WHAT YOU WILL DO » Print the entries underneath word for word, omitting whatever pictures they contain.

(Stored data)
▼▼▼
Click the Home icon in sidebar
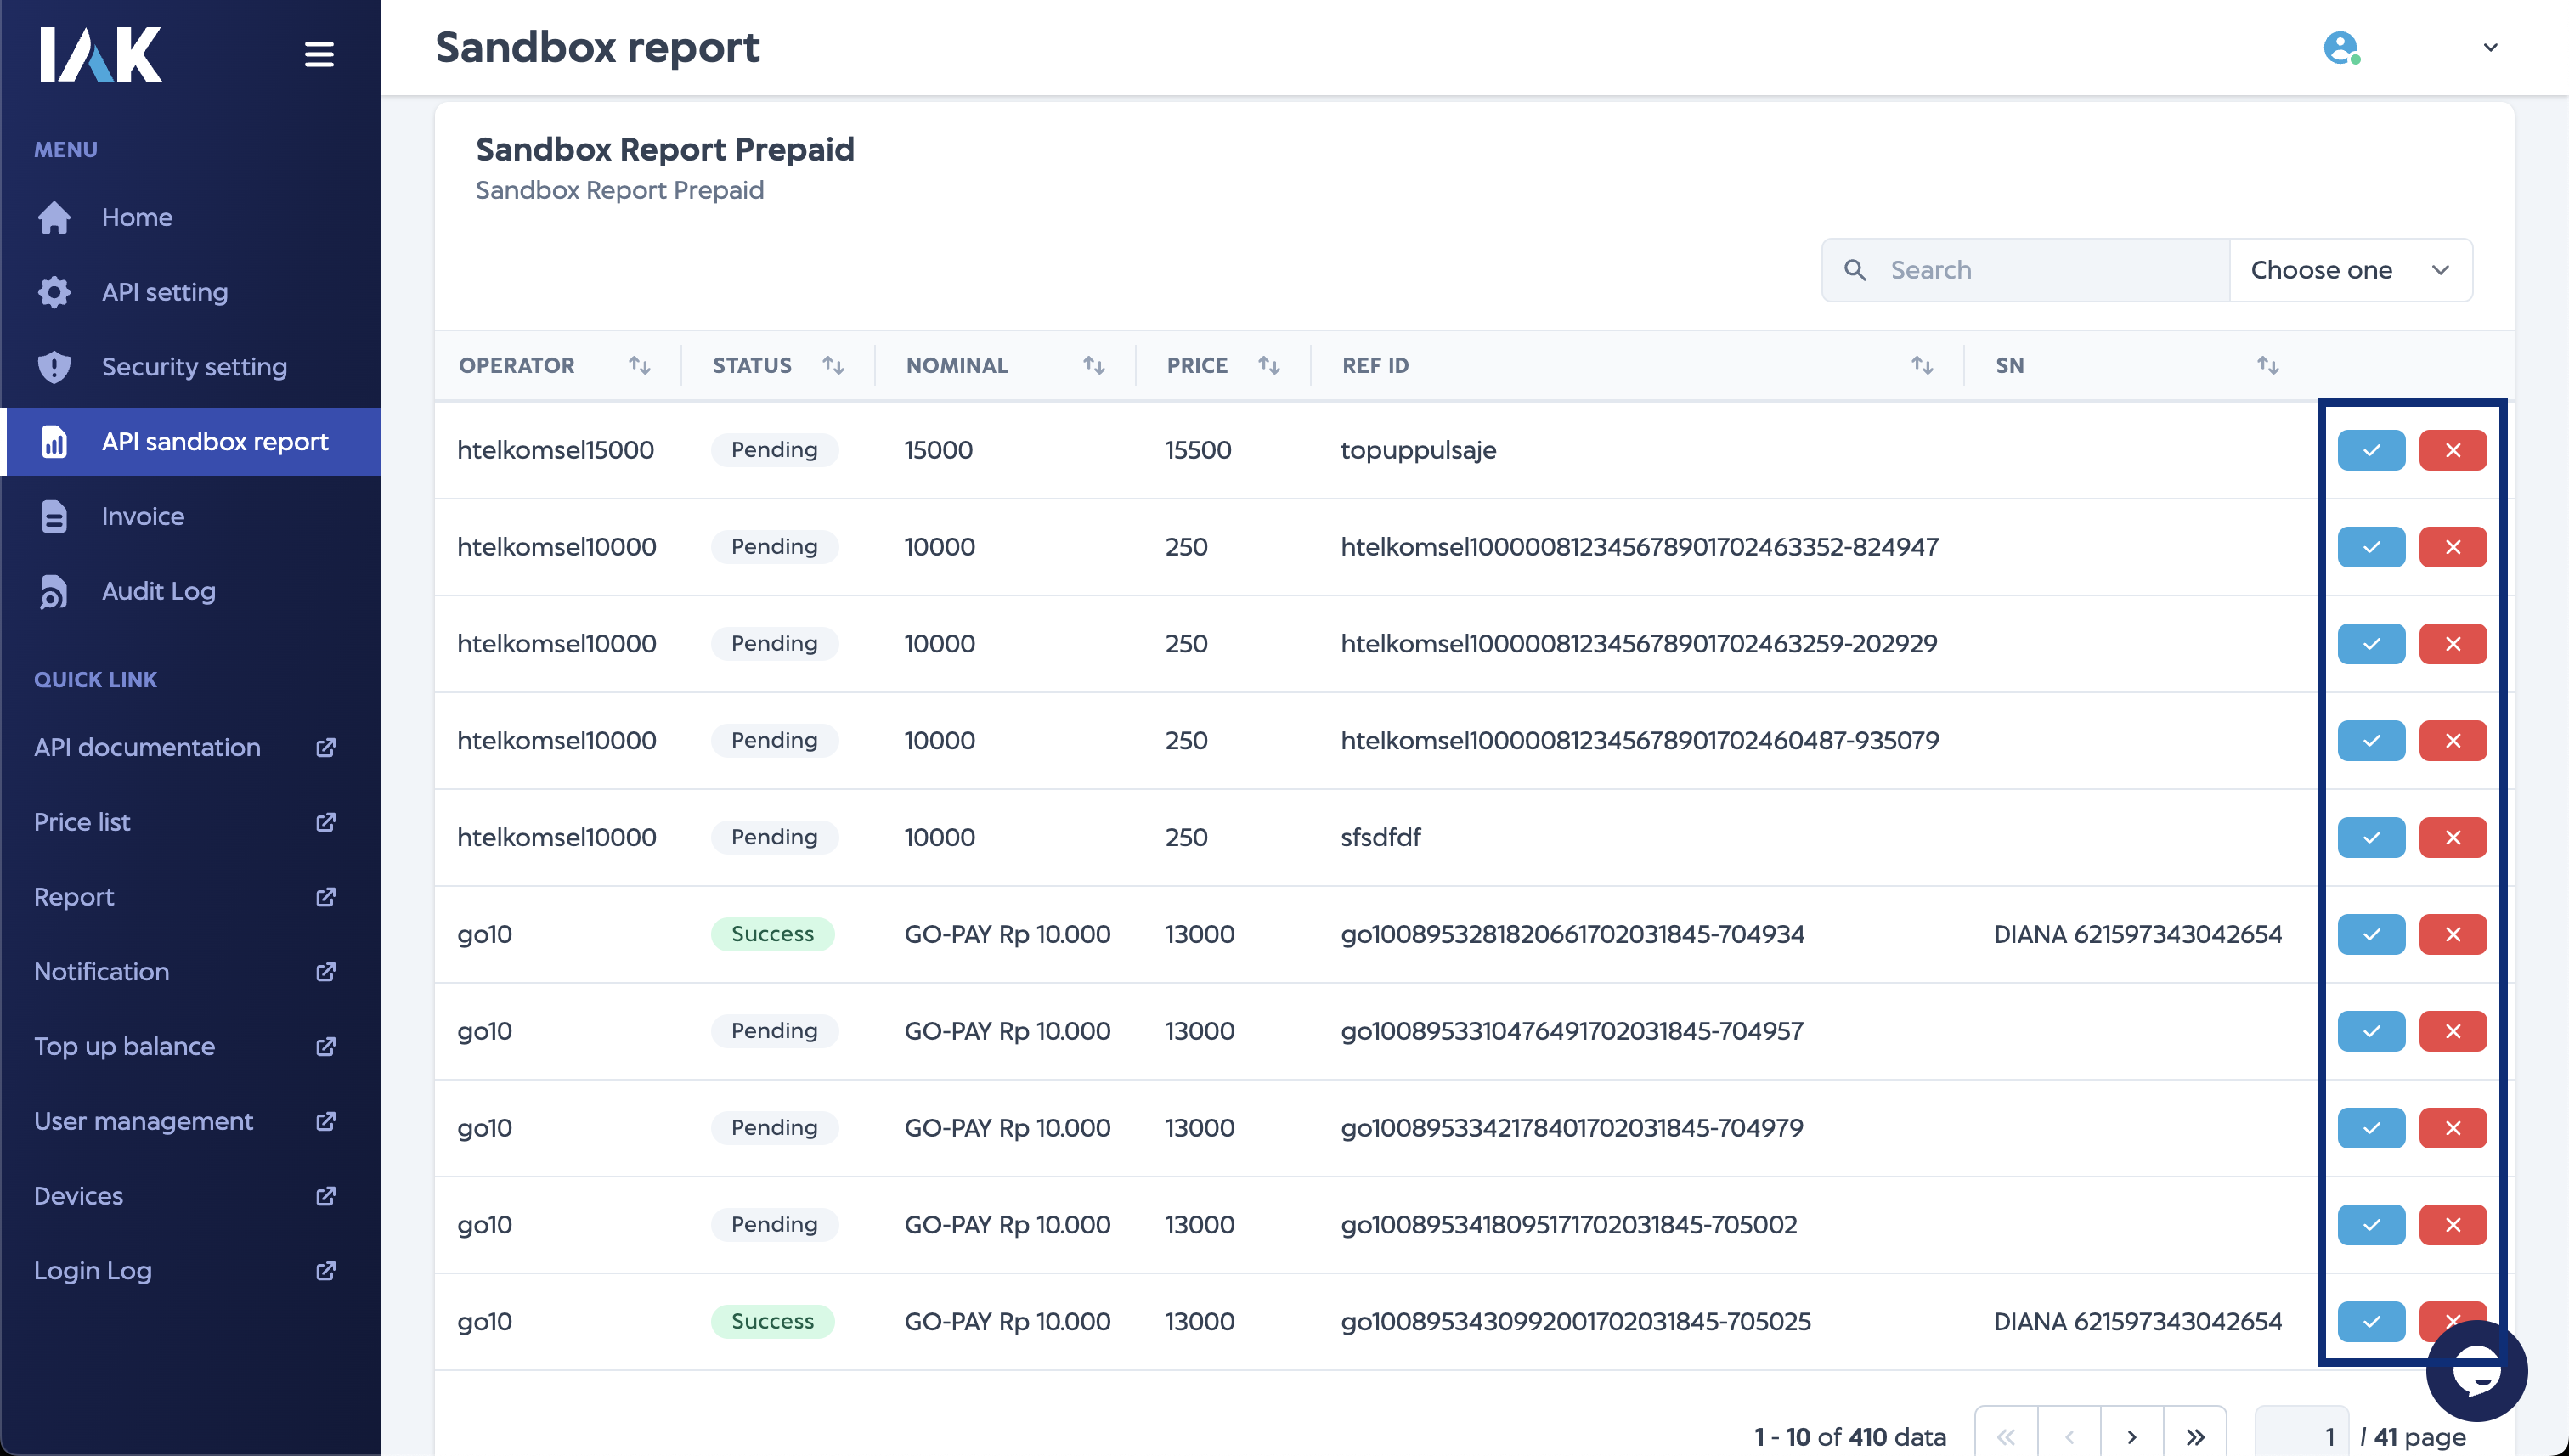The image size is (2569, 1456). [x=53, y=215]
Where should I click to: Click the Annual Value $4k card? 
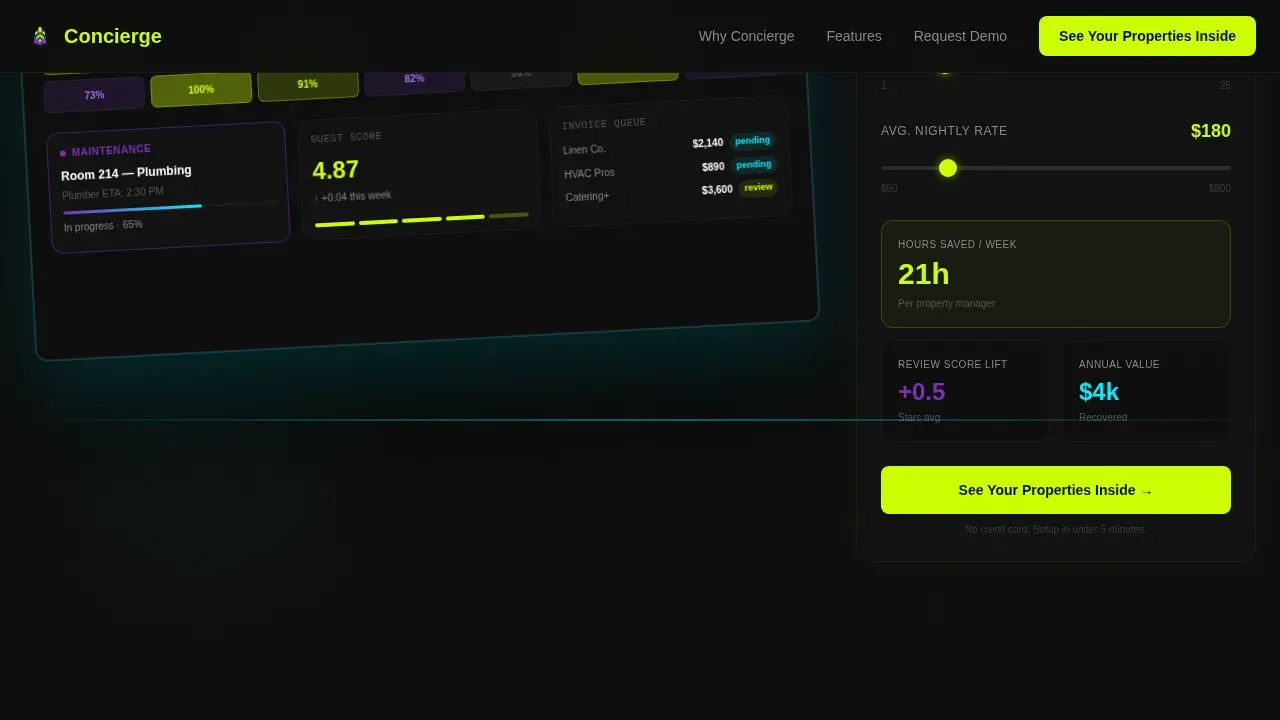1146,391
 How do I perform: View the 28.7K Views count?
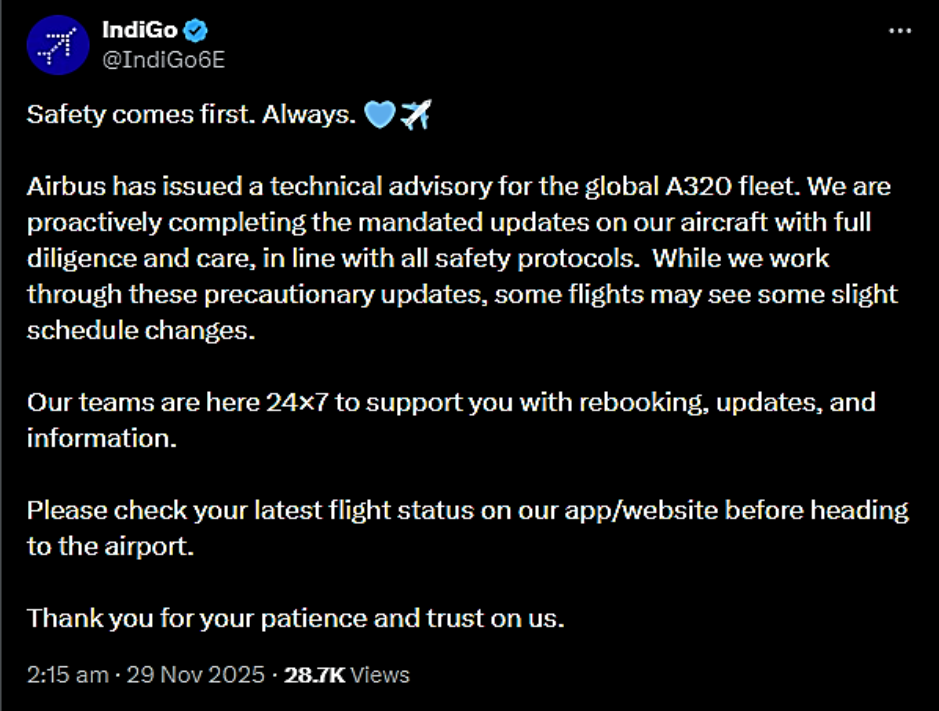coord(347,675)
▲▲▲
ANSWER FOR THIS EXERCISE »
Click the Home icon in sidebar
The image size is (2569, 1456). [x=53, y=215]
Where should I click to: Click the Annual Value $4k card? 
1146,391
 How do I perform: View the 28.7K Views count?
coord(347,675)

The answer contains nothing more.